Para ulular lastimeramente:
Comenzando por el principio, el plano de la llegada del tren, tremendamente digital y en absoluto coherente con el resto de la película. Que le sobren diez minutos y el escaso desarrollo de los personajes masculinos, lo que sumado se traduce en un molesto desajuste narrativo: Rooster Cogburn evoluciona de golpe con la secuencia del río, pero su desencuentro con LaBoeuf es objeto de una, dos, hasta tres escenas paralelas que nada más aportan. Algún que otro subrayado musical. Y la sensación de que, a día de hoy, un film de estas características no debería ser contado desde tamaña linealidad.
Para aullar efusivamente:
La capacidad de los Coen para conjugar el western de toda la vida con su particular mundo de simpática estulticia, amable verborrea y episodios de lírica extrañeza. Hailee Stenfield y Jeff Bridges (eso sí, este último a medio escupitajo de la sobreactuación en secuencias como la del juicio y la de la práctica de tiro con obleas de maíz). El modo en que la fotografía de Roger Deakins otorga atmósferas domésticas a los paisajes naturales y ominosas a los interiores.

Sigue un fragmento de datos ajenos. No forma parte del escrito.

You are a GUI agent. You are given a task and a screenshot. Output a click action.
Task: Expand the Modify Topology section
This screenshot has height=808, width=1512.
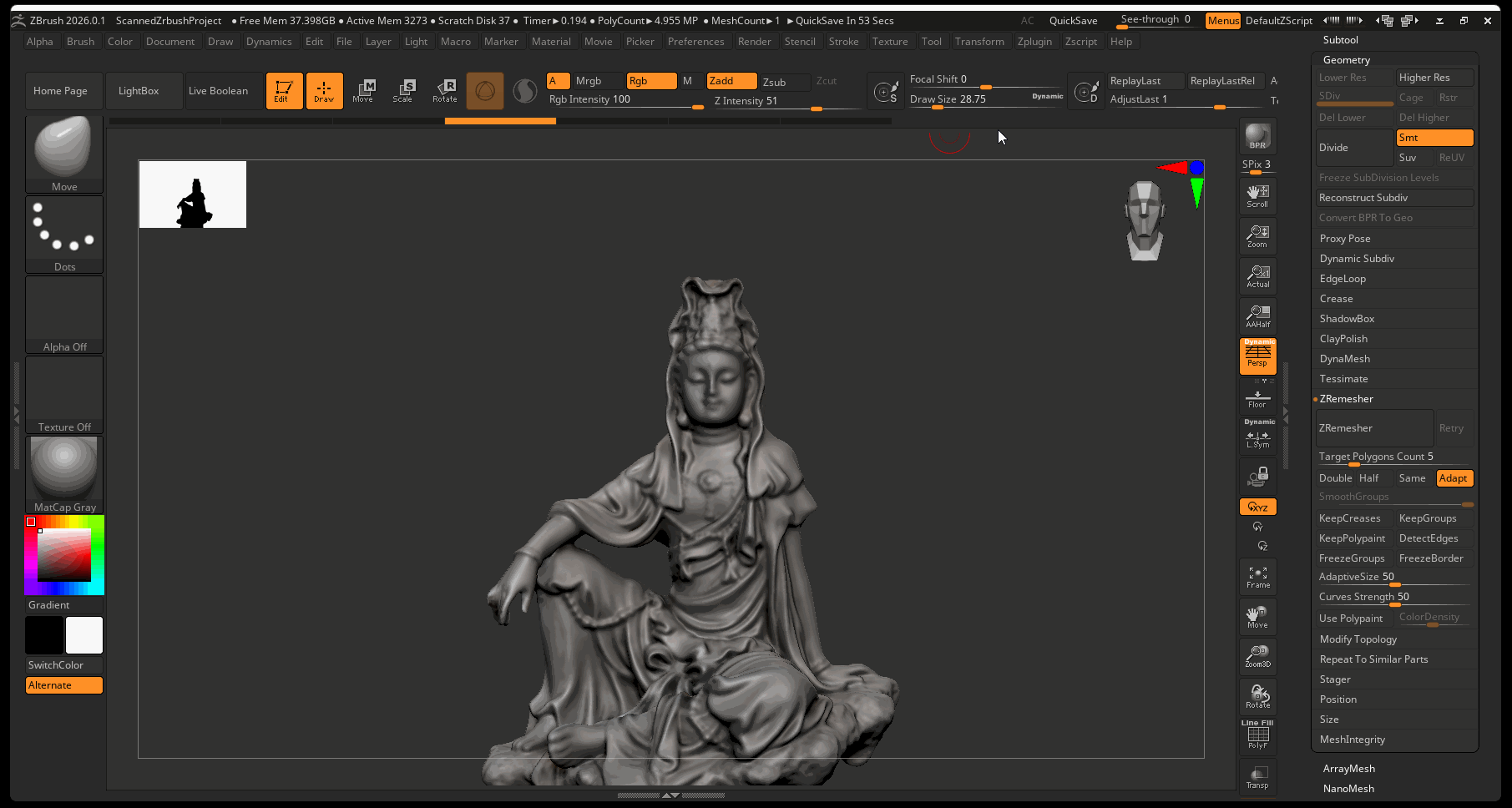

La calma belleza de todos y cada uno de las planos en los que hace acto de presencia la nieve. Y, acabando por el final, su muy posmoderno y nihilista epílogo, una genialidad cargada de amargura en la que no resulta sencillo reparar.
El juicio crepuscular:
Tras la exigente pero memorable A Serious Man (ladramos sobre ella aquí), los Coen se han dado por vez segunda al remake, esta vez a vueltas con un western recordado principalmente por el parche que cubría el ojo izquierdo de John Wayne y que sentaba así el carácter crepuscular de la cosa (en el caso de Bridges, curiosamente, es el ojo derecho el que falta). Podría uno preguntarse por qué, responderse con la enumeración de títulos "menores" (El gran salto, Quemar después de leer) que los hermanos han sembrado entre una y otra de sus pequeñas obras maestras. Pero tal cuestión se nos antoja tan inútil como quedarse mirando en pleno duelo el tambor de ese Colt Dragoon que se nos acaba de encasquillar. En su lugar proponemos un ejercicio cinéfilo mucho más saludable y entretenido: súmese el ya comentado epílogo a la imagen leitmotiv de la película (la luz en el centro de la pantalla del plano inicial, la puerta abierta de Centauros del desierto, la entrada a la mina que preside estas líneas, la salida al cielo abierto en la cueva de las serpientes...) y descúbrase el sentimiento, la salvaje melancolía que transmite este proyecto. No es perfecta pero tampoco menor: True Grit tiene valor de ley.